**Excerpt provided**

Will the three Flyers who went far in the Olympics - Chris Pronger, Mike Richards, and Kimmo Timonen - be drained when they return for NHL duty?

Well, for the two older guys - Pronger is 35, Timonen turns 35 on March 18 - that's certainly a concern, especially when you consider the amount of minutes they log. After traveling across country, playing the next two games on back-to-back nights - Tuesday in Tampa, Wednesday in Sunrise, Fla., against the Panthers - isn't the most optimal scenario.

Richards just turned 25, so he doesn't figure to be affected by any fatigue.

Is general manager Paul Holmgren going to make many moves before Wednesday's 3 p.m. trade deadline?

Don't expect anything major.

The Flyers would like to add another offensive threat (Atlanta right winger Colby Armstrong?), but there's not a lot of cap space available.

The Flyers could make a lot of moves within the organization - such as sending Brian Boucher and Riley Cote to the minors - but they would still probably have only about $2.2 million to $2.6 million of cap space.

Because they are guaranteed to have at least one player on the injured-reserve list - defenseman Mike Rathje, who has been injured and unable to play since 2006 - league rules require they have enough room for a new player's entire salary.

If, for instance, they acquired Armstrong for a draft pick, they would have to absorb his entire $2.4 million salary. A team without a player on IR would have to absorb just Armstrong's prorated salary (about $644,000) for the rest of the season.

Two other available wingers that might interest the Flyers - Carolina's Ray Whitney ($3.55 million) and Atlanta's Slava Kozlov ($3.85 million) - would not fit under their cap unless they dealt a player with a significant salary.

Even though his contract doesn't count against the cap, Rathje has been an albatross. His contract expires after this season, giving the Flyers more cap flexibility down the road.

Can goalie Michael Leighton, the waiver-wire wonder, continue his sensational play?

Many goalies blossom late (see Craig Anderson, Dominik Hasek, and Tim Thomas, just to name three), and the 28-year-old Leighton is flourishing in his first prolonged time as a starter. He is 12-3-1 with a 2.19 goals-against average and .925 save percentage with the Flyers, and he says the break has him feeling refreshed.

**Work instruction**
Resume the Flyers article above, continuing after its final sentence about Leighton.

**Recorded data**
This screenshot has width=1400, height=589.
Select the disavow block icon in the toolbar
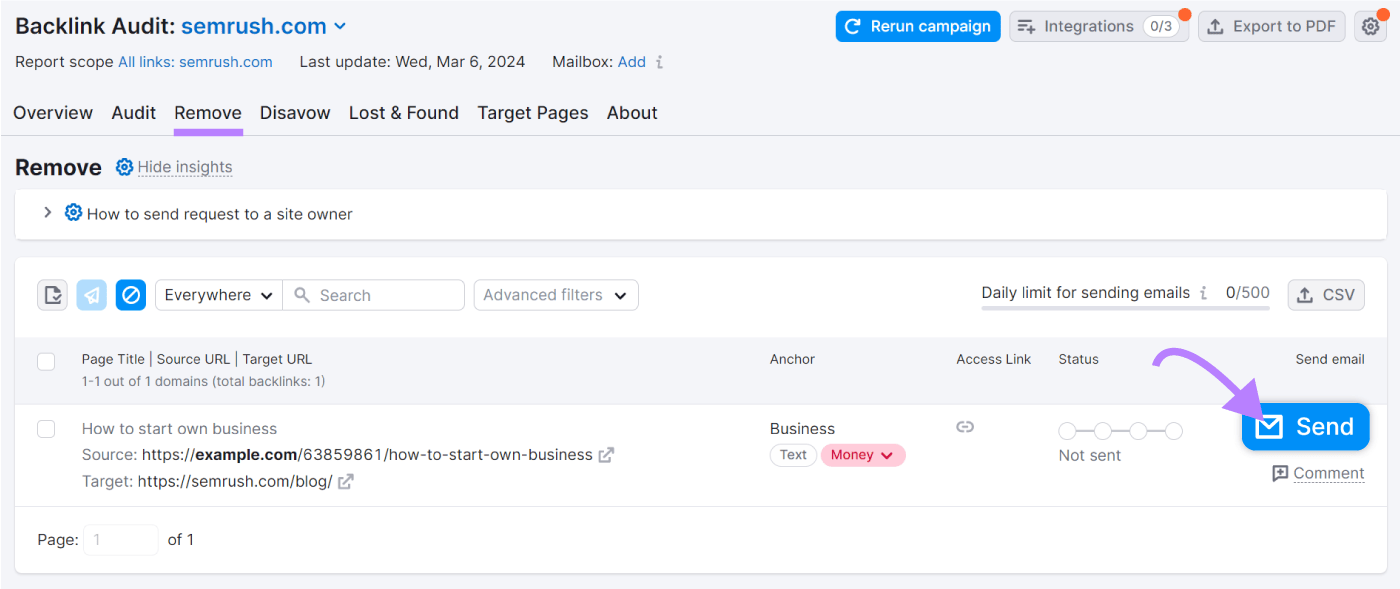(131, 294)
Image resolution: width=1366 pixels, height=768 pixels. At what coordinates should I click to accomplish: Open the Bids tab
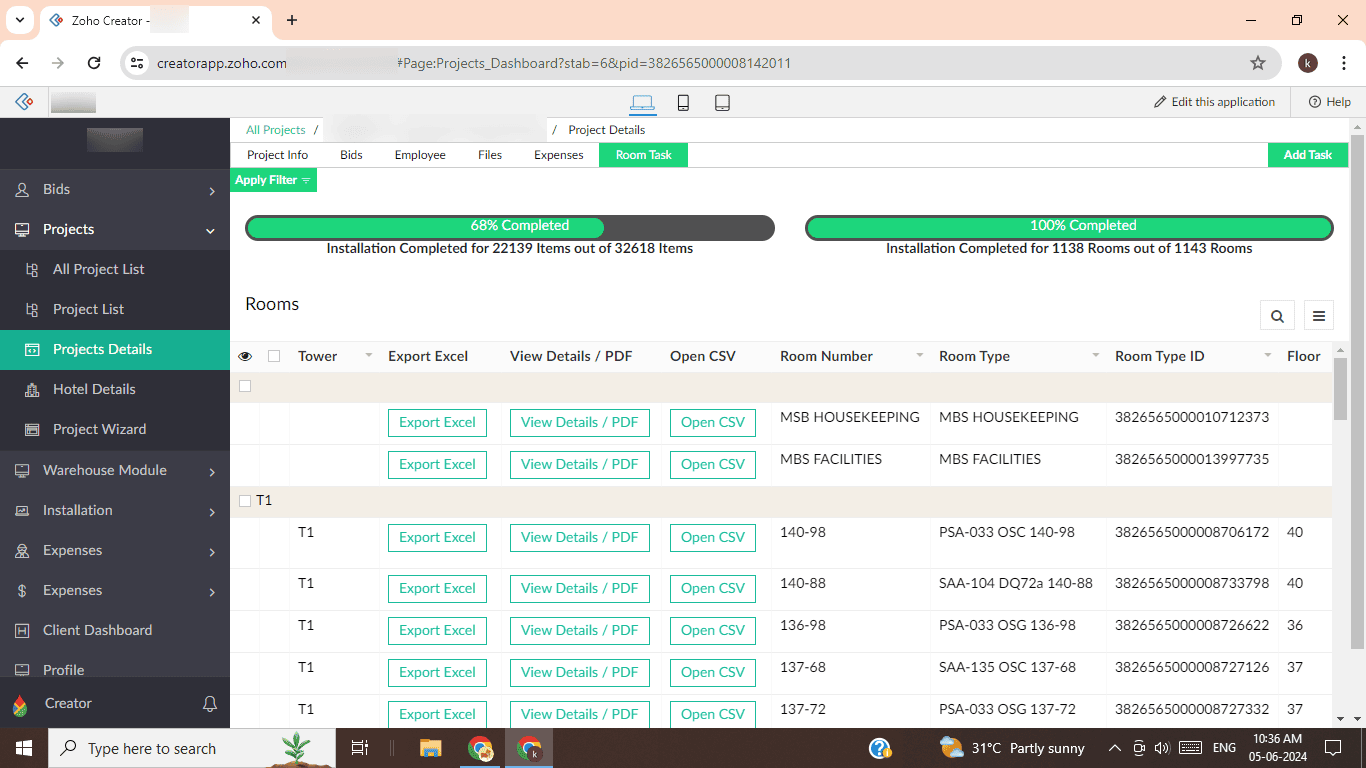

**Output**
Is goalie Ray Emery headed for surgery or will he return for a Stanley Cup run?

As much as the Flyers like Emery's experience and the fact he led Ottawa to the Stanley Cup Finals in 2007, questions linger about his injured hip. The Flyers have been so mum about the injury that they refuse to confirm or deny that he has a torn labrum.

If the rest doesn't solve the problem and he needs surgery, his season (career?) is over. If rest gives him relief, the Flyers will be rolling the dice every time he's out there.

Will the defense continue to be dominant?

Laviolette seems to have found the right combinations: Pronger and Matt Carle; Timonen with Lukas Krajicek; and Braydon Coburn with the much-improved Oskars Bartulis. The coach has a veteran with a younger player, and the success has been staggering.

The Flyers have allowed two goals or fewer in 11 of their last 12 games.

Does the offense have enough juice to make a Stanley Cup run?

Tough question.

Jeff Carter (team-high 27 goals), Danny Briere (21), and Richards (24) were starting to find their scoring touch at the break, but the Flyers desperately need Simon Gagne (one goal in the last 15 games), Scott Hartnell (one goal in the last 14 games), and Claude Giroux (two goals in the last 15 games) to get untracked. They were counting on the latter three players to help offset the losses of Mike Knuble and Joffrey Lupul in the off-season.

The Flyers also need Richards to improve his play in even-strength situations; overall, he is just plus-1 for the season.

Inside the Flyers:

Read Sam Carchidi's Flyers blog, Broad Street Bull, at

Blog response of the week

Subject: How will the layoff affect the Flyers?

Posted by: NJflyer fan at 8:56 a.m., Feb. 14

I think the break will hurt the Flyers' momentum. It will be hard to get all cranked up again after such a long layoff. And how will this layoff be on the players who are in the Olympics? The key will be which teams can get back in the flow after the break. Hopefully, it will be the Flyers.